PhD candidate Molecular Biology Interdepartmental Doctoral Program
Introduction: Gross total resection of the contrast-enhancing portion of glioblastoma remains the standard of care, but infiltrating cells persist along the resection cavity in non-enhancing regions. Adjuvant therapy for glioblastoma theoretically should be developed to target these infiltrating cells, but most laboratory studies on glioblastoma use samples from the contrast-enhancing bulk of tumor, which given intratumoral heterogeneity may not best represent the targets for potential therapy.
Methods: In patients undergoing surgery for newly diagnosed IDH wild-type glioblastoma (n=37), after complete resection of contrast-enhancing tumor, tissue along the resection cavity in non-eloquent areas of potential T2 hyperintense non-enhancing tumor were assessed. Samples underwent immunohistochemical staining with neuropathological review (n=37), single cell sequencing (n=17), and transplantation into a cortical organoid model (n=10).

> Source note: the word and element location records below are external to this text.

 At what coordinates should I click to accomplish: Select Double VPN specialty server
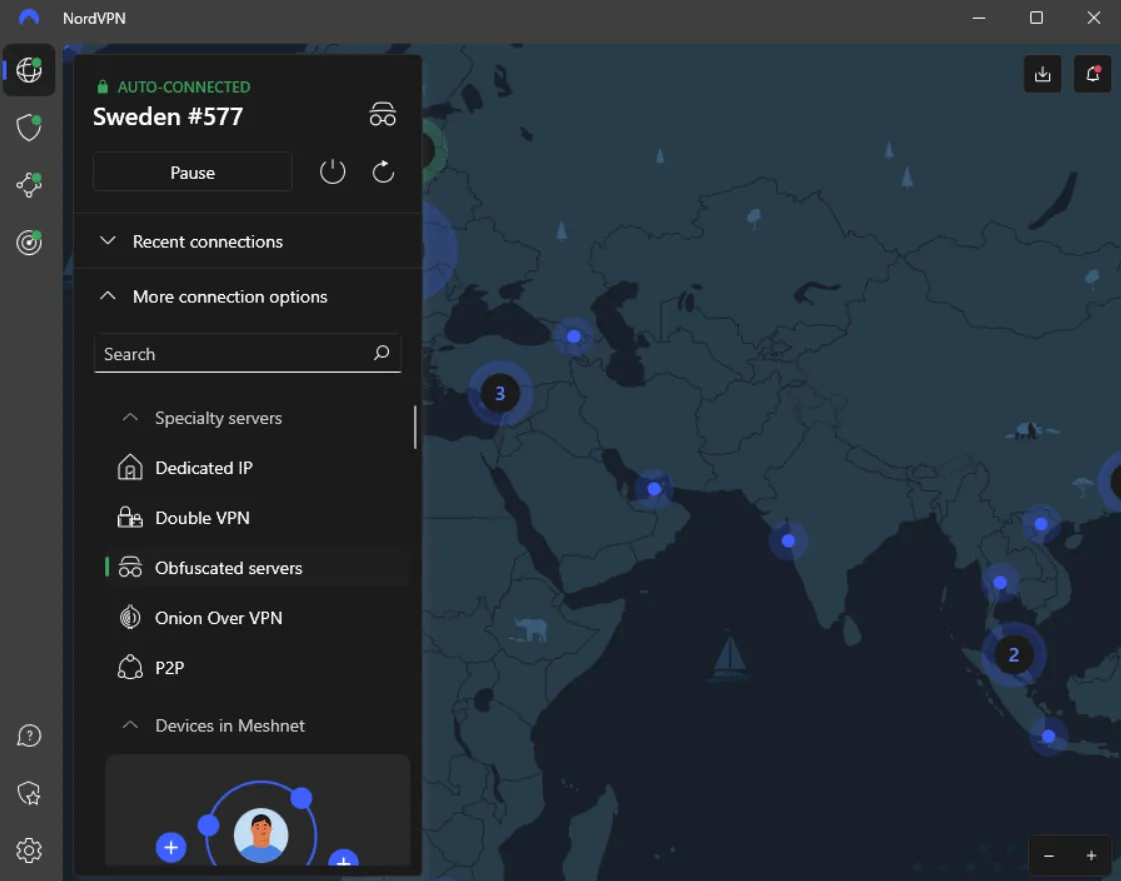coord(202,518)
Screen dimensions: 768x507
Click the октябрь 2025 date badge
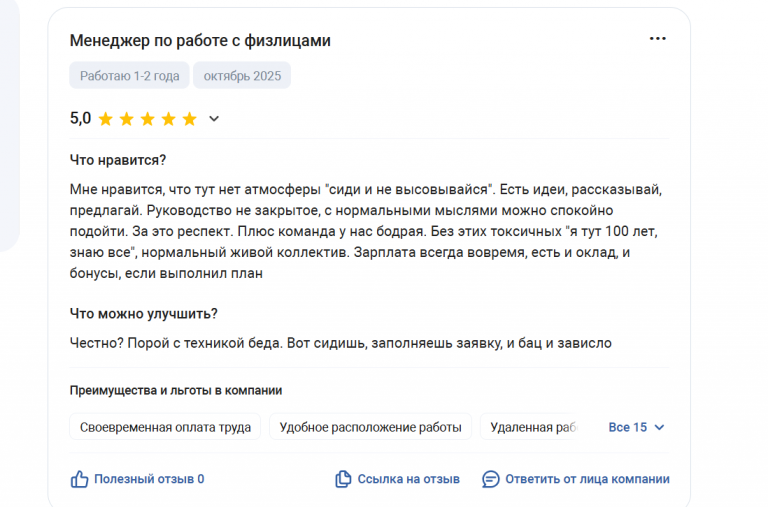coord(241,76)
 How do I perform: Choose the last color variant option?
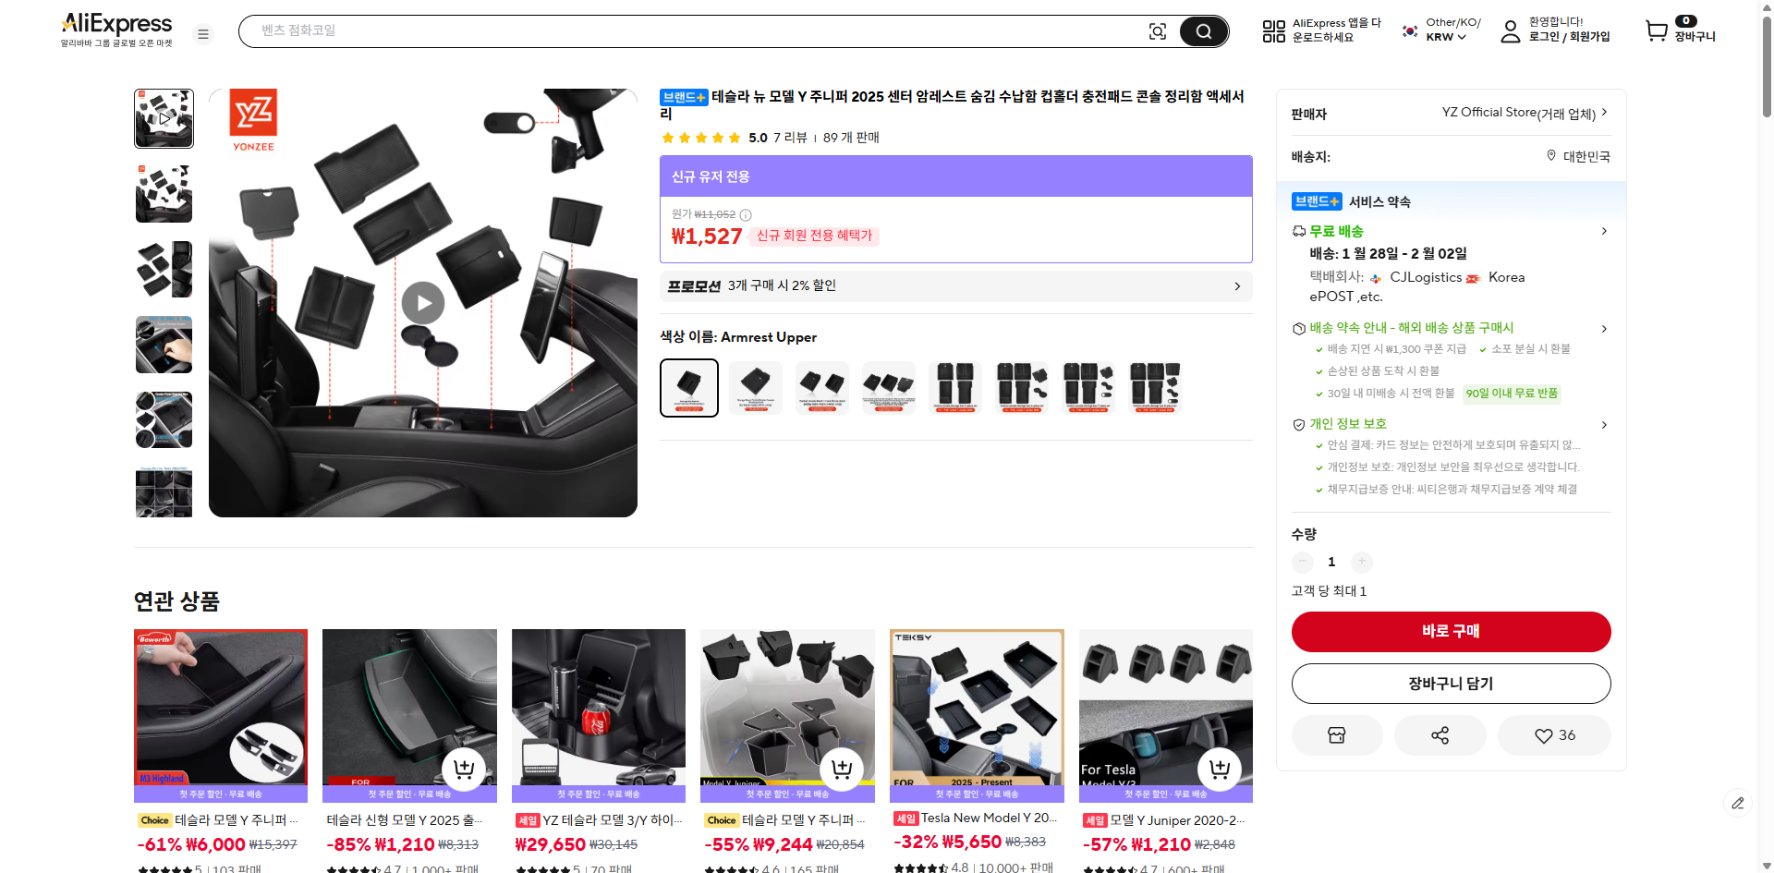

Results: Unresected non-enhancing infiltrating tumor was confirmed on H&E in 37/37 (100%). There was a negative correlation between cell density of these resection cavity biopsies and progression free (p=0.022) and overall survival (p=0.039). Spatial tagging showed areas of clear infiltrative tumor were most likely regions of recurrence at the resection cavity (p=0.001). Single-cell sequencing showed presence of infiltrative tumor in 100% of patients. Differential gene expression analysis showed significant differences from contrast-enhancing tumor. Specifically, there was upregulation of invasion genes (GPM6A, LHFPL3, DCLK2), ciliary proteins, unique growth factors (PTPRZ1) (FDR p< 0.0001 each). Implantation into an infiltrating tumor cortical organoid model showed initial growth slower than that from contrast-enhancing regions but eventual increase in growth rate similar to that of contrast-enhancing regions (p < 0.05 each).
Conclusion : Infiltrating glioblastoma cells exist in the resection cavity of all patients with “gross total resection” of tumor. These cells have unique properties highlighted by invasive characteristics that persist in in vivo modeling. We describe a pipeline for sampling, molecular studies, in vitro modeling, and in vivo modeling of infiltrative glioblastoma cells.